O procurador José Javier Polo defende que deve averiguar se há ou não prova suficiente, em função das declarações prestadas no julgado quer pelos investigados, quer pelos peritos.

Este recurso regional junta-se ao da procuradoria-geral, que também contesta o arquivamento da investigação em relação a uma alegada fraude fiscal cometida por Xabi Alonso entre 2010 e 2012, quando o futebolista jogava no Real Madrid.

Na quinta-feira o jogador, atualmente no Bayern Munique, tinha dito que sentia que tinha sido “feita justiça” com o arquivamento e que sempre tinha cumprido com as suas obrigações fiscais.

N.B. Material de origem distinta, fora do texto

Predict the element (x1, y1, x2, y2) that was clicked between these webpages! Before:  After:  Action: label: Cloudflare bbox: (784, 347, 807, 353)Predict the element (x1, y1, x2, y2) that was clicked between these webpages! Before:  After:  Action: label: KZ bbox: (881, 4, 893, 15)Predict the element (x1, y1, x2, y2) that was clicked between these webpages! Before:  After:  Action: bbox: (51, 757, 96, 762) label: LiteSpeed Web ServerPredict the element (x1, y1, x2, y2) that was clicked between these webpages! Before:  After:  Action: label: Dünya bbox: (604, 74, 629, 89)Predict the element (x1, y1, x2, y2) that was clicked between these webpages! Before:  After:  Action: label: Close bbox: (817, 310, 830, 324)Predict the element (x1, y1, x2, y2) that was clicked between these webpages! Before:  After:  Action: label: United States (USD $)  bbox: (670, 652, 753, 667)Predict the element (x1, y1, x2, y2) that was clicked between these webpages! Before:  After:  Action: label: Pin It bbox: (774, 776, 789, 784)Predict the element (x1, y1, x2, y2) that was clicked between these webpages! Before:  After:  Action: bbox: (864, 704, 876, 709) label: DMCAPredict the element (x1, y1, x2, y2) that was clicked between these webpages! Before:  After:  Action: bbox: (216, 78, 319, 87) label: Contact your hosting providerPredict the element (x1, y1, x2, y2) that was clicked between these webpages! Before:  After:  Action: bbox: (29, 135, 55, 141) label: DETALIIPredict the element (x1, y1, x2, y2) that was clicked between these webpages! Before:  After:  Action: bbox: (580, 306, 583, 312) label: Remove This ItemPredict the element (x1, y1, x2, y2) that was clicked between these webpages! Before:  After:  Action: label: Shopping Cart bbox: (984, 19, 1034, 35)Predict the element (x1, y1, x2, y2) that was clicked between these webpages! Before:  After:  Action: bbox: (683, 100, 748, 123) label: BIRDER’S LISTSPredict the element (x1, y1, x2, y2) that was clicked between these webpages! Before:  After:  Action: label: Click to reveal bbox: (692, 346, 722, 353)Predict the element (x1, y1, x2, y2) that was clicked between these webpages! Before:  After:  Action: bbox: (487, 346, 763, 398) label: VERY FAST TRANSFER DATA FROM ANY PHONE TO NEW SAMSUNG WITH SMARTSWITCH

O médio internacional espanhol foi um dos futebolistas denunciados por alegadas fraudes fiscais, juntamente com os portugueses Ricardo Carvalho e Fábio Coentrão, entre outros.

Também sob investigação estão outros dois jogadores que já jogaram em Portugal, Angel di Maria (Benfica) e Radamel Falcão (FC Porto).

O português Cristiano Ronaldo, que na segunda-feira foi eleito pela quarta vez melhor jogador do Mundo, está também a ser investigado por alegada evasão fiscal.

A 02 de dezembro, os membros do European Investigative Collaborations (EIC), que inclui o Expresso e o El Mundo, entre outros, noticiaram que Cristiano Ronaldo evadiu, supostamente, 150 milhões de euros em impostos através de uma sociedade nas Ilhas Virgens.